Filmes baseados em casos reais parecem exercer um fascínio para além do universo do realizador, mas também do espectador que busca naquela estranha e aparente legitimidade dos fatos uma potencialidade a mais em sua experiência fílmica. Quando há casos morbidamente misteriosos, em que passam anos e anos sem que encontrem uma solução, essa relação é ainda mais “atrativa”.
Depois de se notabilizar no ramo dos documentários, o diretor Andrew Jarecki faz sua estreia na ficção com o tenso Entre Segredos e Mentiras, onde radiografa o famoso desaparecimento de Kathleen McComack — mulher de Robert Durst, herdeiro do ramo imobiliário de Nova York — em 1982. Na tela, Kathleen vira Katie Marks, e some numa época em que seu casamento com o descontrolado milionário David está em franca derrocada. Anos depois, com a reabertura do caso, ele é intimado a depor.

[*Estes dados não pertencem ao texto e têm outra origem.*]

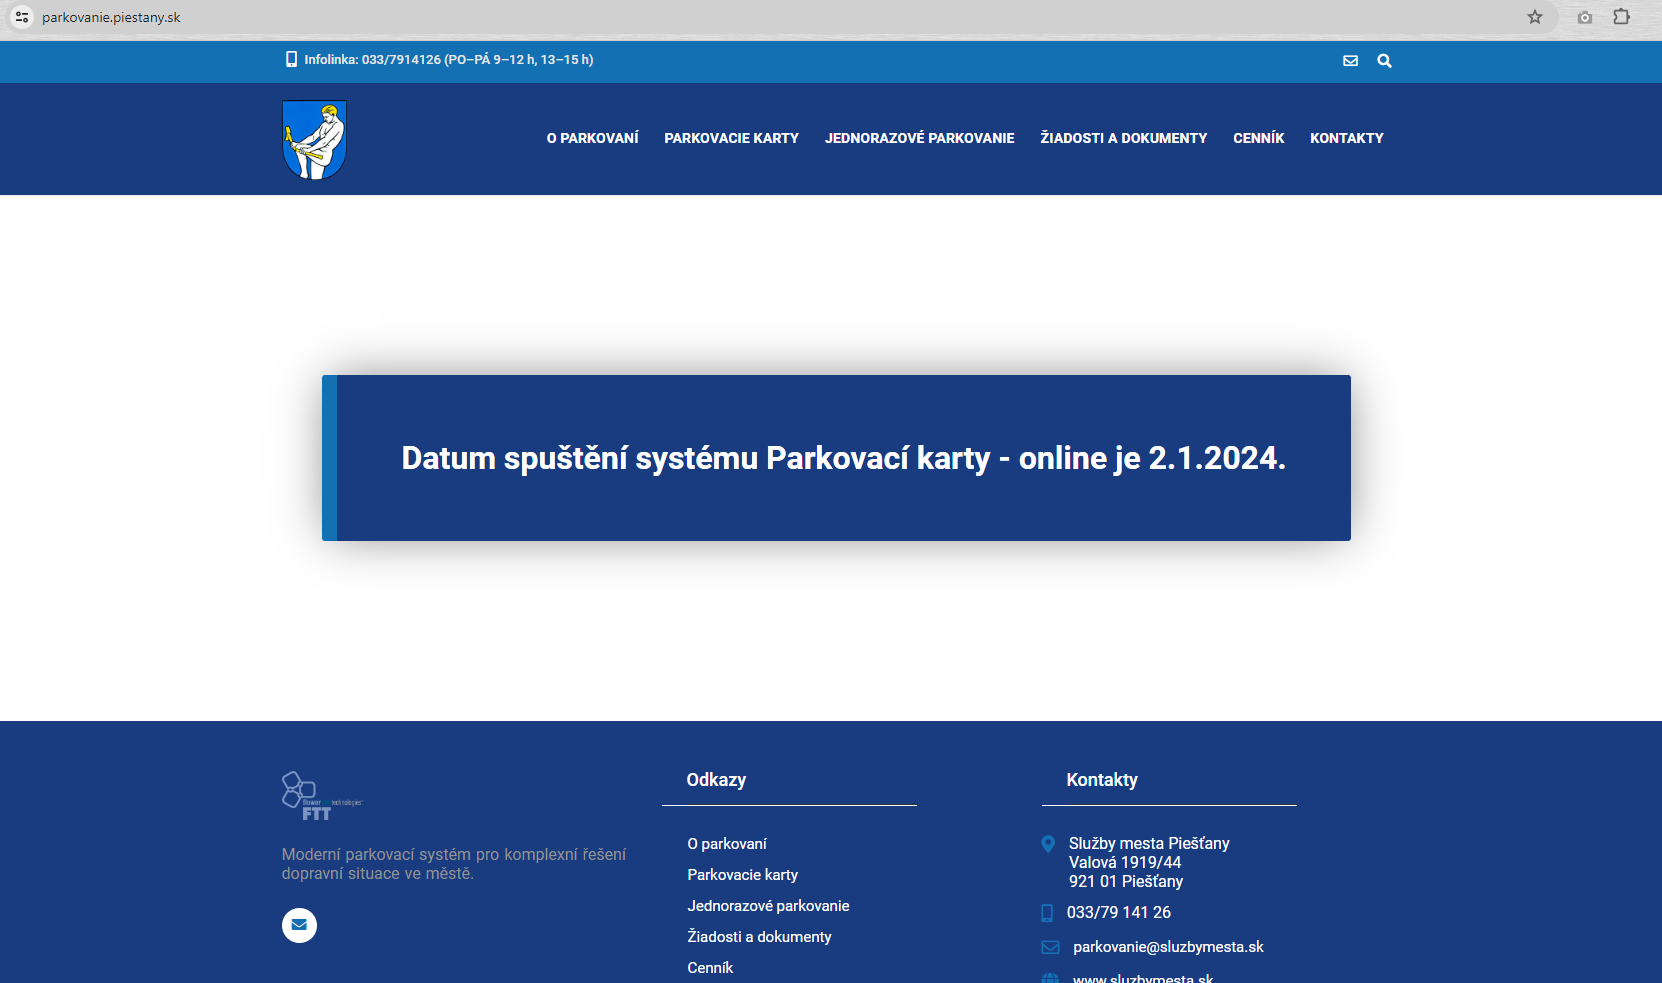Open the browser extensions puzzle icon
The image size is (1662, 983).
[1621, 17]
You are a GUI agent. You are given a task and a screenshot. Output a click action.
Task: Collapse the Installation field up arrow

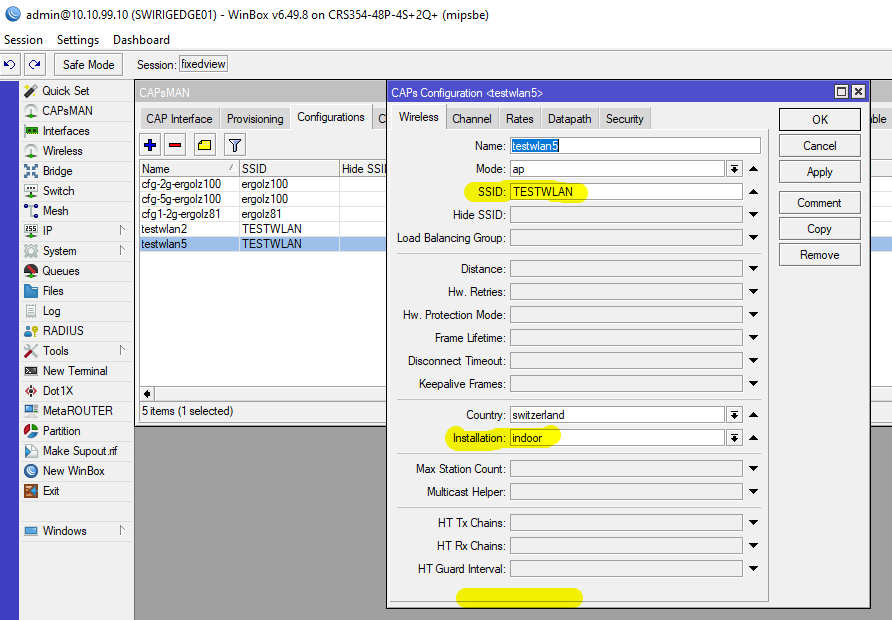pyautogui.click(x=753, y=438)
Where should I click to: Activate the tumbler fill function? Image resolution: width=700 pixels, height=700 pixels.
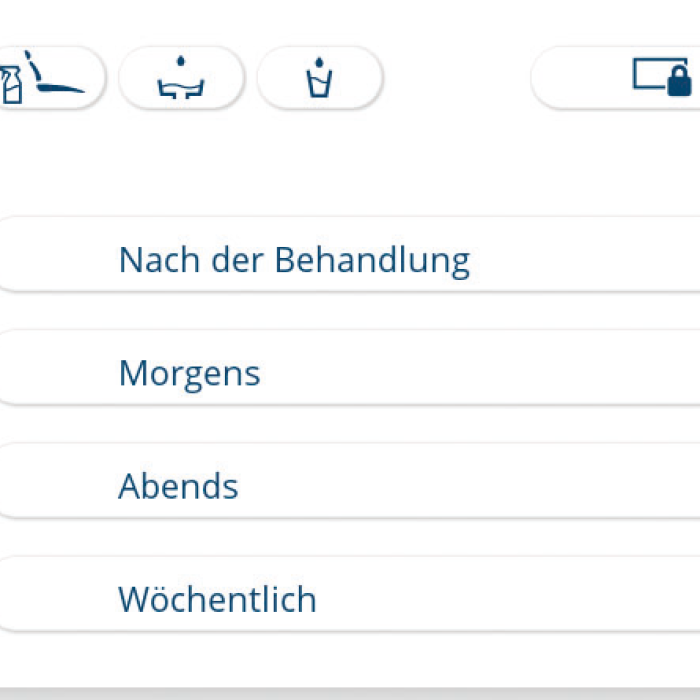(x=319, y=77)
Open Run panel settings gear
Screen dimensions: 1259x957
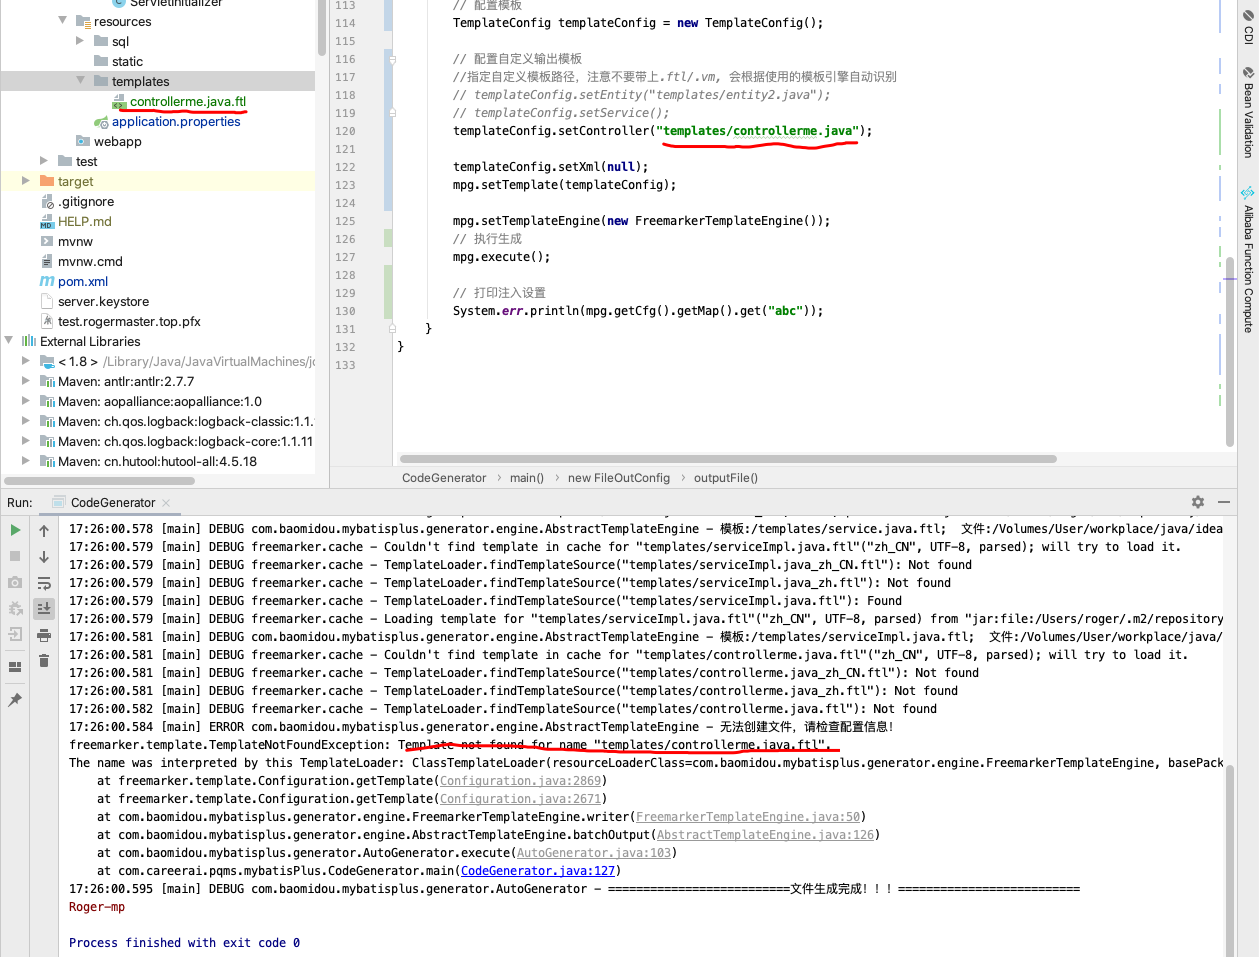pos(1198,502)
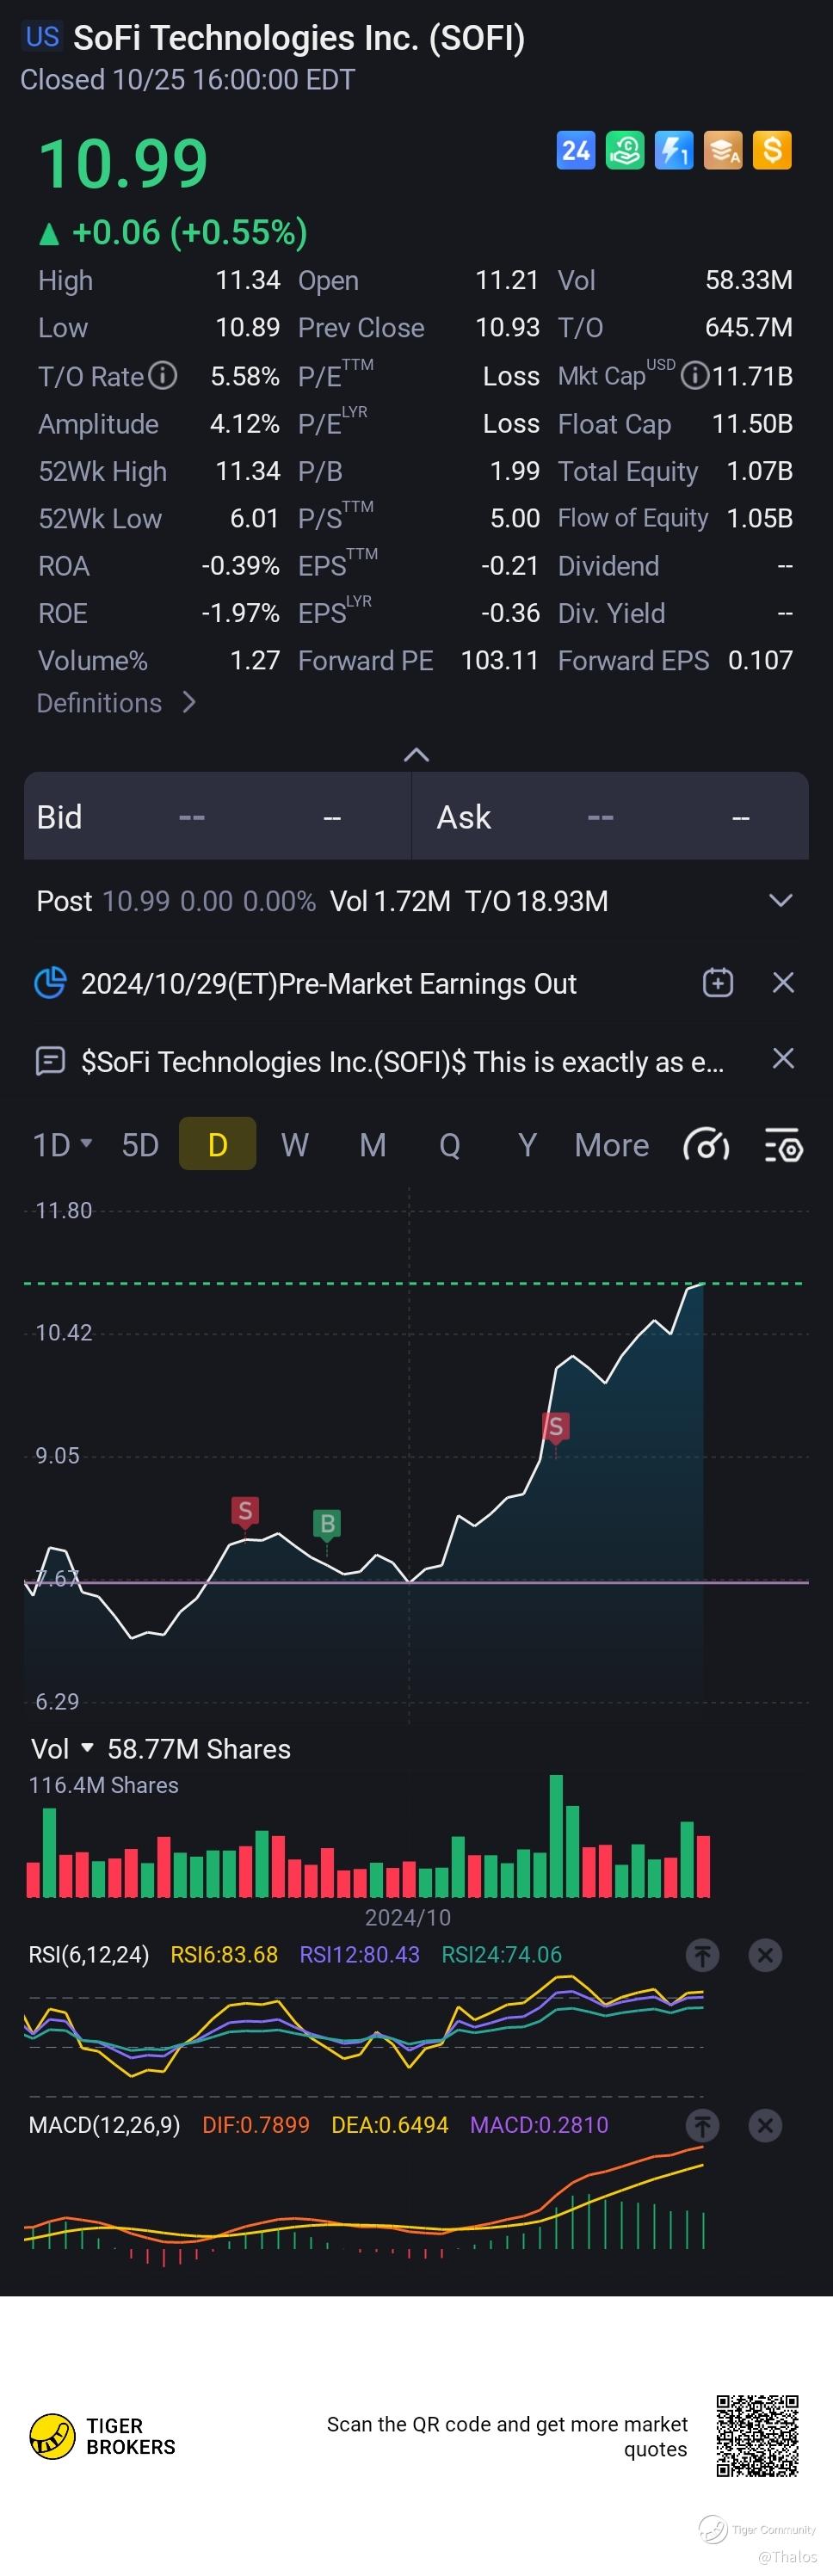Select the 5D chart tab
Screen dimensions: 833x2576
click(140, 1145)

Jarecki “documenta” a história do casal dando enfoque (um tanto psíquico) na inconstante persona de Robert, que por razões óbvias, no filme passa se chamar David. A trama vai passeando pela relação que ele vê surgir com Katie (uma menina bem diferente de seu universo), da sua degradada e ressentida relação com o pai autoritário (Frank Langella, ótimo) e de uma certa inadequação social que seus traumas agregaram à sua vida.
É com precisão de documentarista que o diretor vai mostrando esse cenário, que é de suma importância para trazer organicidade ao desequilíbrio crescente que David vai sofrendo. Claro que isso implica numa cisão gritante entre o casal, principalmente pela diferença de personalidades e objetivos de ambos. Acompanhar essa desconstrução requer muita segurança para não cair no maniqueísmo e isso Jarecki demonstra ter de sobra: sua câmera vai transitando pelo gêneros sem tentar estilizar os fatos, deixando-os correr de acordo com as necessidades – reais – de seu assertivo roteiro.
Até a lacônica conclusão, o filme vai passando por reviravoltas sucessivas, mas sempre amparadas pelo sentido de sua referência impressionante dos fatos. Ryan Gosling e Kirsten Dunst estão sensacionais nas composições de seus personagens. É até curioso notar essa escalação, uma vez que ambos estão a cada novo trabalho, trilhando seus talentos para a pecha de “melhores de sua geração”. Seja pela perturbadora composição de Gosling, seja pelo domínio cênico de Kirsten. Os dois são de extrema importância para o êxito quase incontestável do filme. E Andrew Jarecki reafirma a tônica da bem vinda linha tênue entre ficção e documental.